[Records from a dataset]
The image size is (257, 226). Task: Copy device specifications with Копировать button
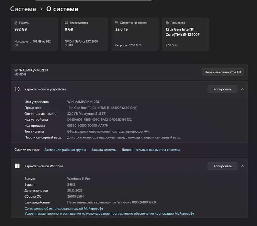pyautogui.click(x=222, y=89)
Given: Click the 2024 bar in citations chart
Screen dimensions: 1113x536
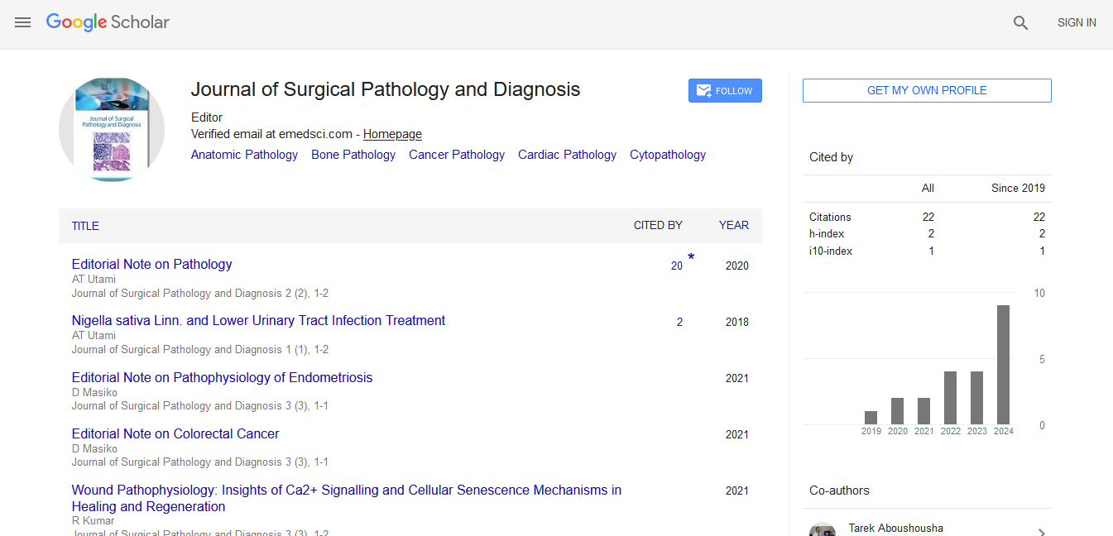Looking at the screenshot, I should pyautogui.click(x=1003, y=365).
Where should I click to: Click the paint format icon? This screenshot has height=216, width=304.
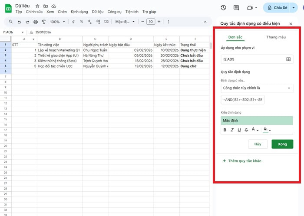[x=43, y=22]
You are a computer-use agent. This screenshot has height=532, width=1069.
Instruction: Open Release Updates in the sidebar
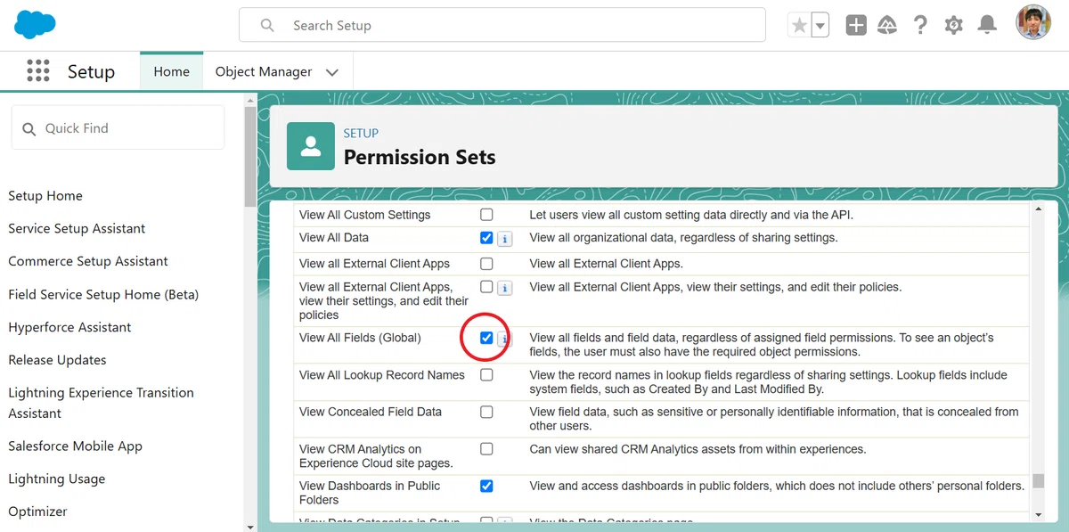pyautogui.click(x=57, y=360)

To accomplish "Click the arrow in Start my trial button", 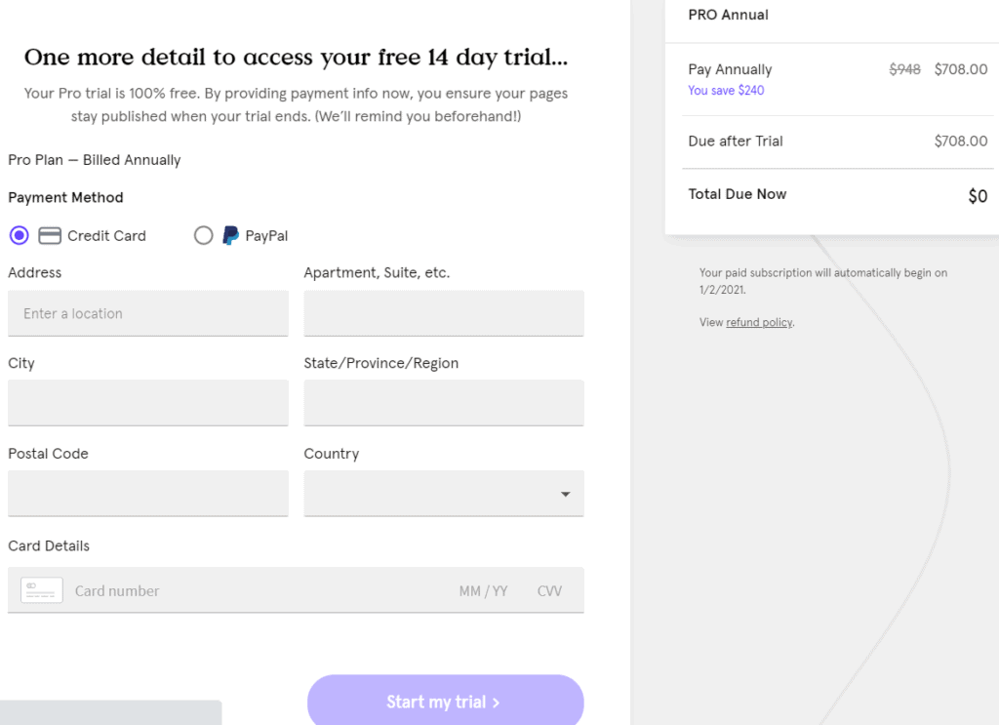I will pyautogui.click(x=496, y=703).
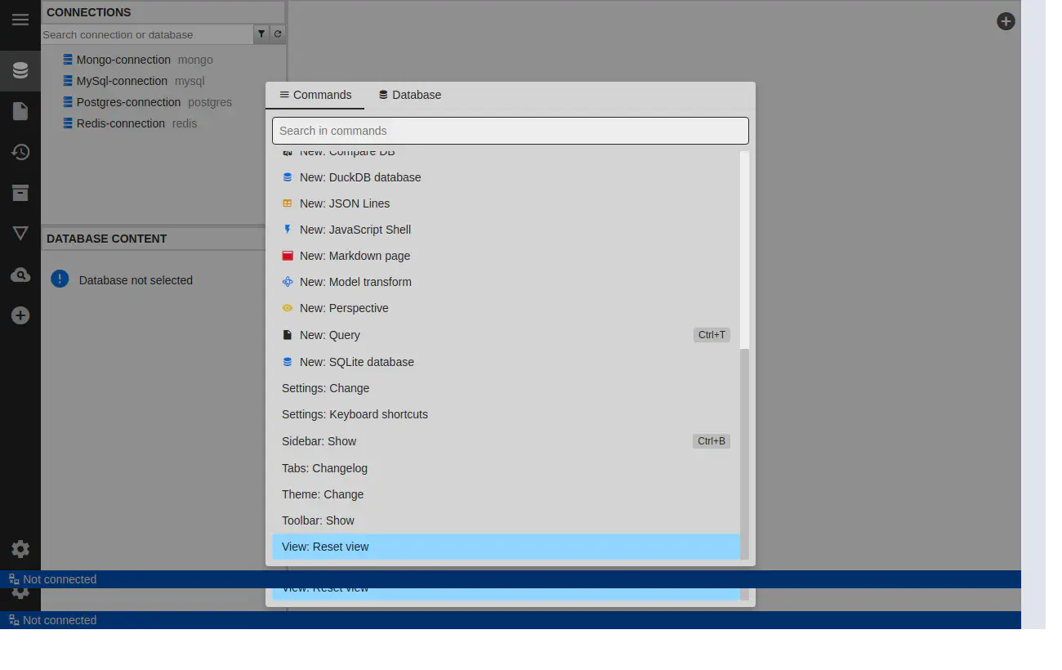Open the cloud search sidebar icon
Viewport: 1062px width, 670px height.
pos(20,275)
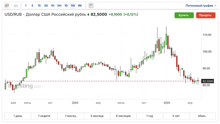
Task: Activate the 1W weekly interval
Action: coord(73,6)
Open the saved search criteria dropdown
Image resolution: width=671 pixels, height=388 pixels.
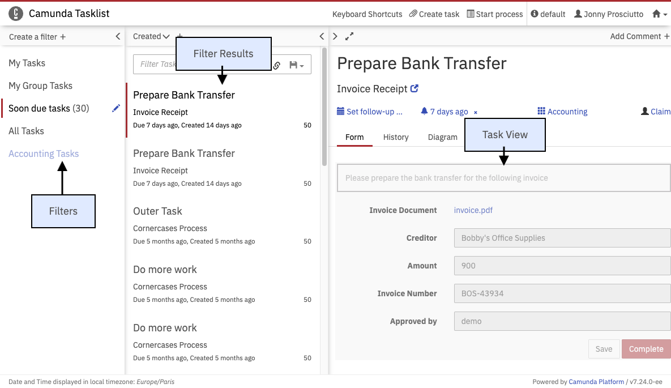297,65
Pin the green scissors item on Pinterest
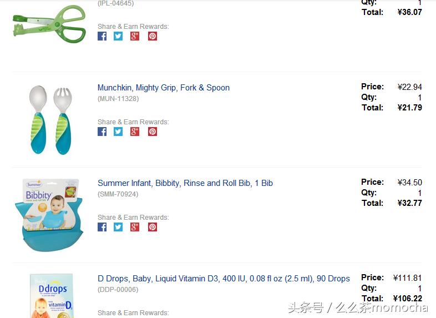This screenshot has height=318, width=436. 153,36
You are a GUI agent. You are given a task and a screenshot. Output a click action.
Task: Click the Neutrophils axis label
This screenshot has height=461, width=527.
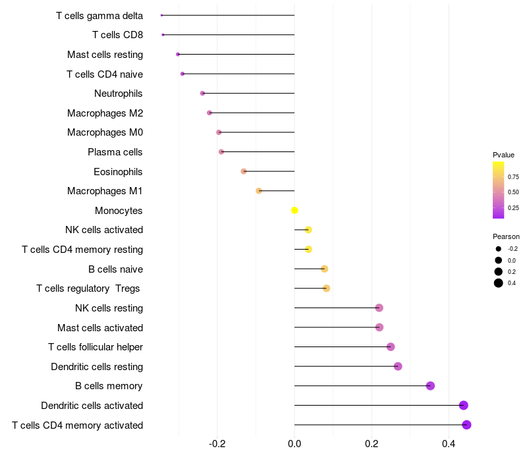(x=119, y=94)

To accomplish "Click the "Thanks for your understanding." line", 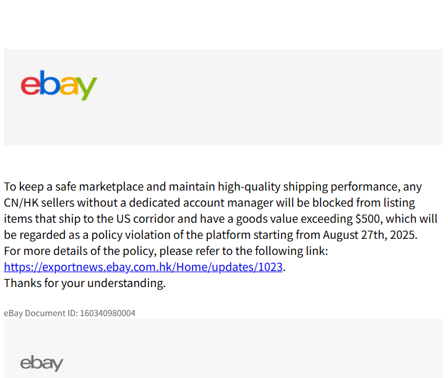I will [x=85, y=283].
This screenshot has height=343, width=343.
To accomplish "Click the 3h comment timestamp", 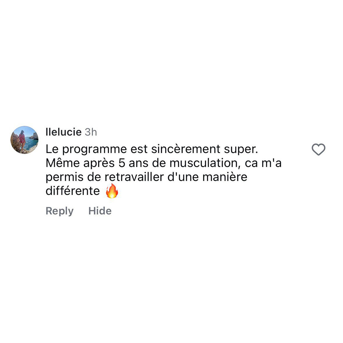I will tap(91, 132).
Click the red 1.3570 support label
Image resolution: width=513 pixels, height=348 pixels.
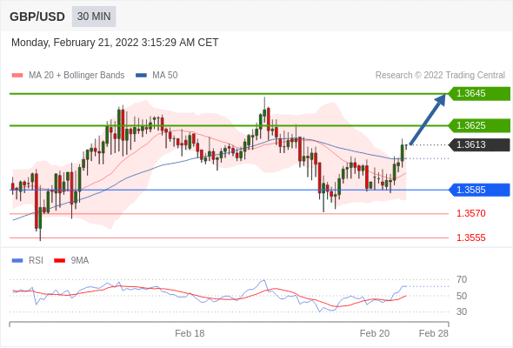tap(471, 213)
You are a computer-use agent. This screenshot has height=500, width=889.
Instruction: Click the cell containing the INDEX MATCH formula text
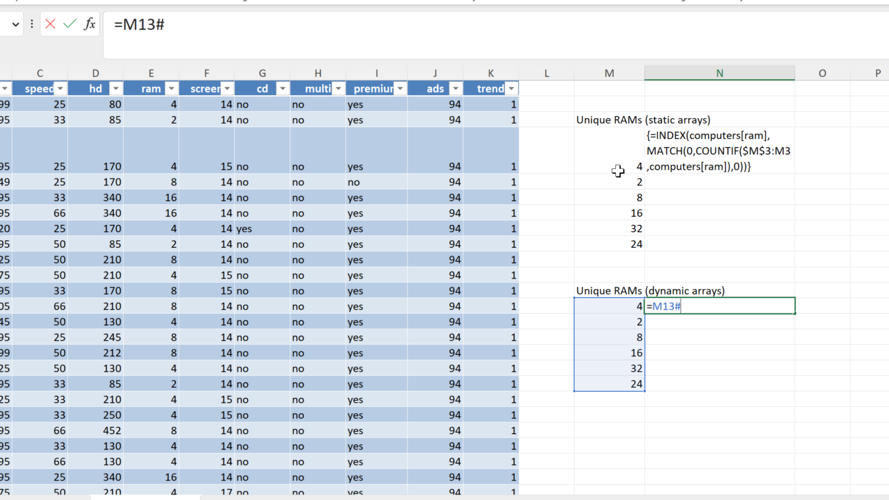(719, 151)
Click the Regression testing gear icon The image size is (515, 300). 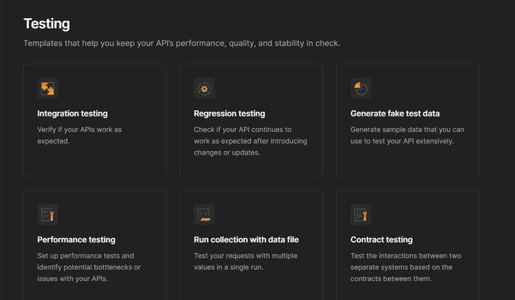204,88
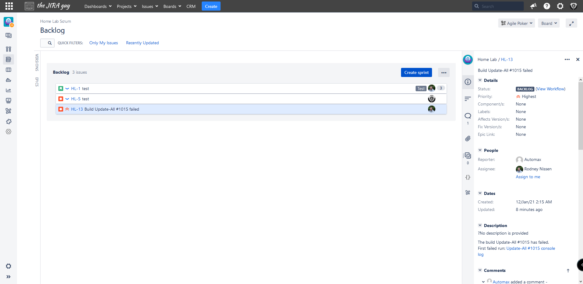The image size is (583, 284).
Task: Click the attachments paperclip icon
Action: point(468,139)
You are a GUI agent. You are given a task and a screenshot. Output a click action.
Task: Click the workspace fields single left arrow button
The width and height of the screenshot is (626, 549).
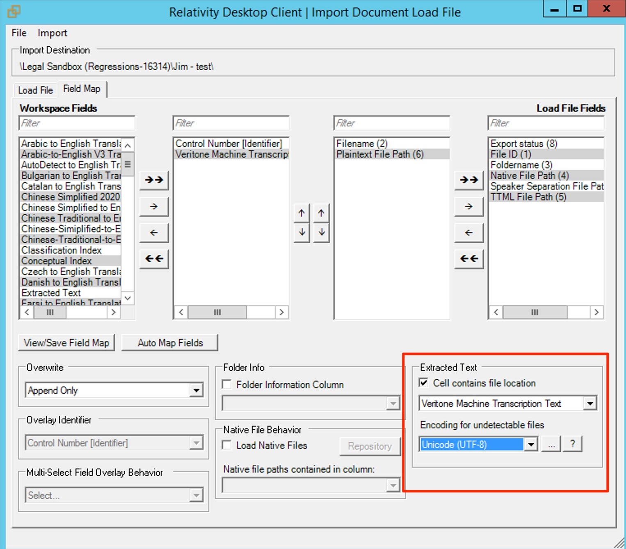[154, 233]
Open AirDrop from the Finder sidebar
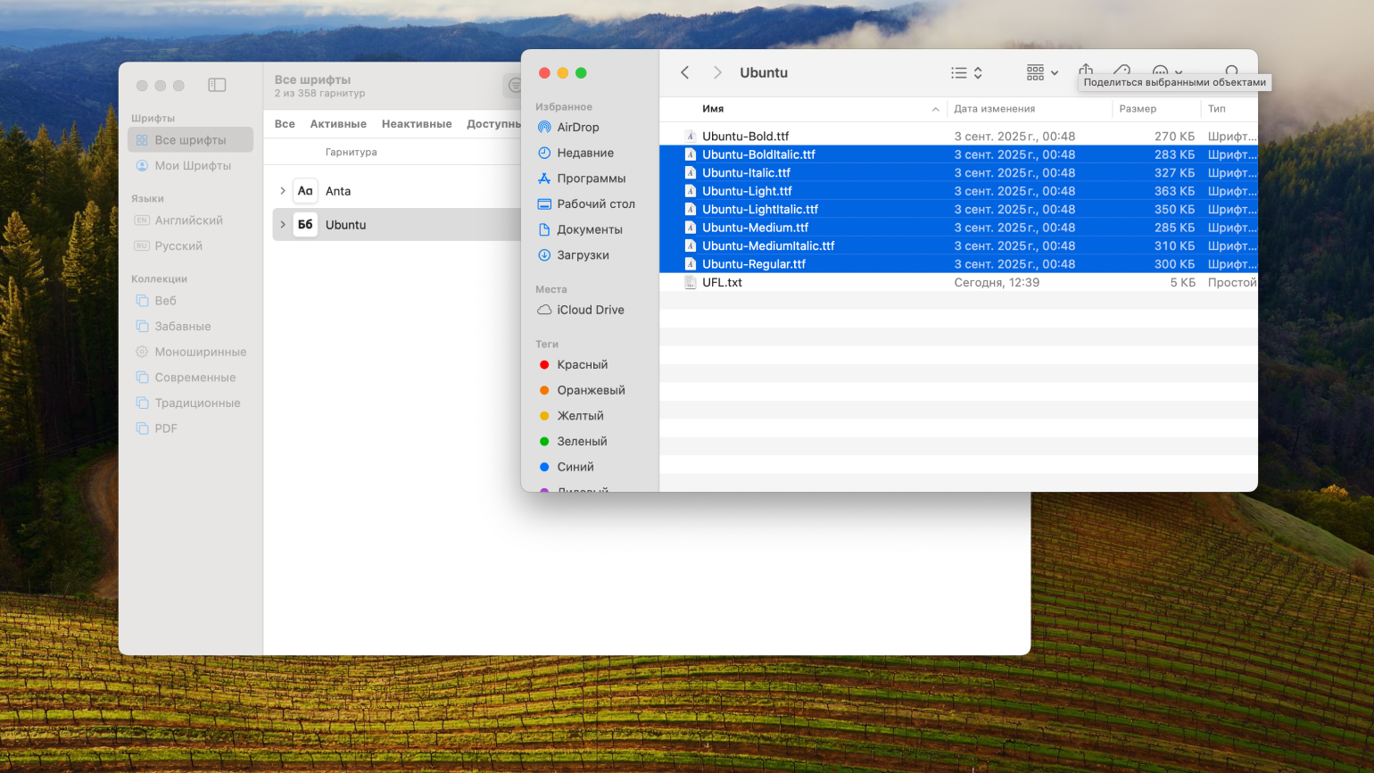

ASSIGNMENT.
Filter on the word "label": copy each matching line from the entries above.

OUTPUT FOR THIS EXERCISE.
Task: Click the Neutrophils axis label
Click the red 1.3570 support label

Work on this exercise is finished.